Numerous executives who have worked with Zuckerberg say he can be paranoid about the competition — a paranoia that can be felt among the rest of Facebook’s employees. Before Facebook’s IPO, Zuckerberg left a book on every employee’s desk full of inspirational quotes, according to Wired. One near the back of the book read, “If we don’t create the thing that kills Facebook, someone else will.” Like any successful business executive, Zuckerberg is constantly looking for leverage over potential competitors, especially Google and Apple.
“We still have a lot of work to do on mobile, but at this point, we feel strong enough in our position that strategically we also want to start focusing on building the next major computing platform that will come after mobile,” Zuckerberg said on a 2014 analyst call announcing the purchase of Oculus. “Today’s acquisition is a long-term bet on the future of computing.”
In addition to Oculus, which has unveiled four different iterations of its virtual reality headset, Facebook has a number of other hardware projects in the works.
One of the most nascent, and perhaps most important, of these bets, is a pair of augmented reality glasses that Facebook first announced last spring. The public has yet to see a working prototype, but what augmented reality offers that virtual reality doesn’t is mobility. Virtual reality is great for immersing yourself in another world while sitting on your couch. Augmented reality, however, would be able to overlay digital objects onto the physical world around you. The thinking is that, like your mobile phone, augmented reality glasses will be portable enough to become a near-constant part of your everyday life.
For Facebook, betting on virtual reality is a stepping stone of sorts to augmented reality.
Imagine walking into a party wearing your Facebook AR glasses. They’ll be able to recognize the people around you using facial recognition technology — even people you’ve never met — and will display their Facebook profile next to their face, hovering for you to see through the glasses but completely invisible to anyone else.
That reality and who will control it will determine the big winners in every industry

At Facebook’s annual F8 conference in 2016, Zuckerberg laid out a 10-year roadmap for the company that he’s referenced numerous times since. The roadmap lists AR and VR as part of the long term plan — the part that’s 10 years out — and mentions them in the same category as Facebook’s internet connectivity efforts.
“I don’t know exactly when it’s going to be a big deal,” Zuckerberg said of virtual reality last April. “I think the reality is Facebook needs to be investing before it is a big thing in order to build some of the muscles to be competitive.”

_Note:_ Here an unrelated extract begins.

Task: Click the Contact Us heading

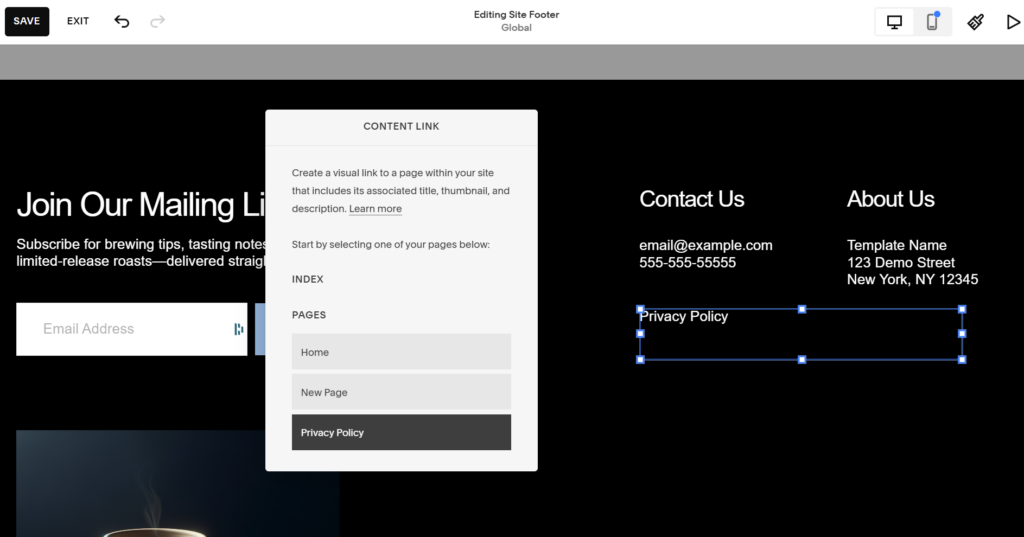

Knowing what to buy and what to copy takes skill, and Zuckerberg has proven to be the best fast follower in tech. If private messaging is indeed the next big wave of communication — and who’s to say it won’t be? — Zuckerberg laid the groundwork for that four years ago when he acquired WhatsApp and spun out Facebook Messenger into its own standalone product, a signal that it was important enough to exist outside of the core app. Now he’s trying to link all of the company’s messaging features to combine their respective user bases into one massive network
At the end of Zuckerberg’s keynote at F8 2011, he talked about Moore’s Law, the idea that computing power will grow exponentially, and said that Facebook was preparing for a future where the amount that people share grows exponentially, too. “We can look into the future, and we can see what might exist, and it’s going to be really really good,” he said.
When Zuckerberg took the stage at F8 2018 nearly seven years later, he spoke not just about preparing for the future but about building it in a way that aligns with Facebook’s products.
“The world,” he continued, “isn’t moving in this direction by itself. So that is what we are all here to do.”